MANILA, Philippines – The use of debit cards is gaining traction in the country and could drive growth in electronic or cashless payments.

Multinational financial services firm VISA reported a 25.5% surge in all its local card transactions in 2014, spurred primarily by debit card payments. In the same year, its total debit card payment volume rose 38% from 2013.

“The growth in VISA card payment volume shows that more Filipinos are embracing electronic payments and doing away with cash,” said Stuart Tomlinson, the company’s country manager for the Philippines and Guam.

A rising trend, digitization of payments attracts consumers through its convenience and safety features.

In many economies, Tomlinson added, debit cards trump credit cards because the former’s requirement is simple: a bank account. It should be no different in the Philippines.

Debit fills the gap for the portion of the population that is ineligible for a credit card account. This group includes first-time workers, college students, and the voluntary unemployed such as housewives.

Debit cardholders can also spend their money on as-needed basis while having the access to their account any time. VISA takes this opportunity to expand contactless payment, which will in turn fuel everyday use.

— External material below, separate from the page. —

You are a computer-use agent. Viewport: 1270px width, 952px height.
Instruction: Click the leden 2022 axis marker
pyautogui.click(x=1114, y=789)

Young adults as most active debit card users

“Electronic payments are a very, very valuable asset to an economy. As such, the Bangko Sentral ng Pilipinas (BSP) is also very focused on displacing cash in the economy,” Tomlinson said.

Still, the private sector and the government are looking at a cash-dependent society, as 82.3% of the country’s trade activities to date are cash-based.

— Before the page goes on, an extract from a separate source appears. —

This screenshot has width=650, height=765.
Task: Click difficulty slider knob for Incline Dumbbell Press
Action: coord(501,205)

All cards – by VISA and competitors MasterCard and American Express (Amex), among others – account for 9.2%. Bank transfers, direct debit, and checks compose the rest.

As one of its strategies, VISA targets young adults, dubbed as the debit card segment and representative of the 20% of the Philippines’ discretionary consumption in 2014.

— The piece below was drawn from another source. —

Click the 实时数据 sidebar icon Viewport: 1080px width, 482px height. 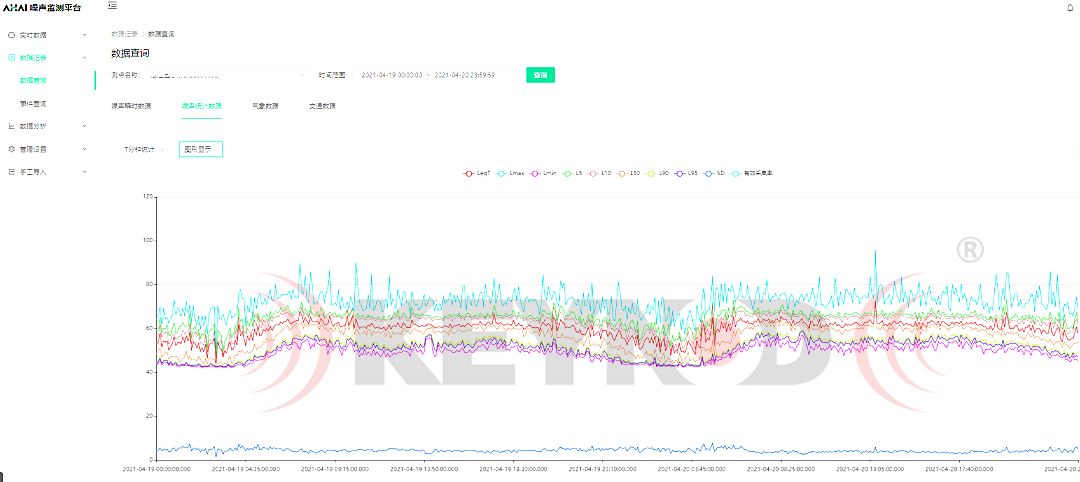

Discretionary expenditure may refer to the cost of buying a non-basic item. The debit card segment is forecast to reach 50% by 2020.

Three-point goal

In that light, VISA has introduced payWave, a payment method that eliminates signatures and PIN codes during checkout. Users just have to wave their credit or debit card in front of a secure reader and they are good to go.

At this point, the product has 7 issuers and 5,000 acceptance points. Among the issuers are Mercury Drug, Rustan’s, Starbucks, and BonChon.

To further enhance its security features, the company supports its client banks on the implementation of the EMV (which stands for Europay, MasterCard, VISA), Tomlinson said. Amex has been added to the lot, thus making the acronym EMVA chip technology.

BSP mandated all banks to convert magnetic stripe cards to EMV-chip enabled ones by January 2017.

Deepening relationships with stakeholders rounds up the firm’s goals. Tomlinson added that they value their partnerships with financial institutions, merchants, regulatory bodies such as the central bank, and non-traditional partners in telecommunication and non-profit sectors.

Online shopping

Nine out of 10 Filipinos shop online at least once a month, Tomlinson said.

Banking on the emergence of e-commerce, an industry that is now shifting to mobile commerce or m-commerce, VISA is set to partner with various providers of online shopping services.

Tomlinson admitted that VISA faces the same challenges that some of these companies encountered: changing consumer behavior; taking payWave to the 7,107 islands; and Internet speed issues.

Although e-commerce sites have started to rely and benefit from the cash-on-delivery system, Tomlinson is positive that in time, through their three-point goal, they will be able to cater to this industry by removing cash from the equation.

“To displace cash you have to be faster and more efficient,” Tomlinson added, “Otherwise, they will not adopt your product.” – Rappler.com


A freelance business writer, Shadz Loresco follows stories on entrepreneurs, technology, and finance. Her background includes 5 years of writing and editing for online business-to-business (B2B) marketing and reputation management.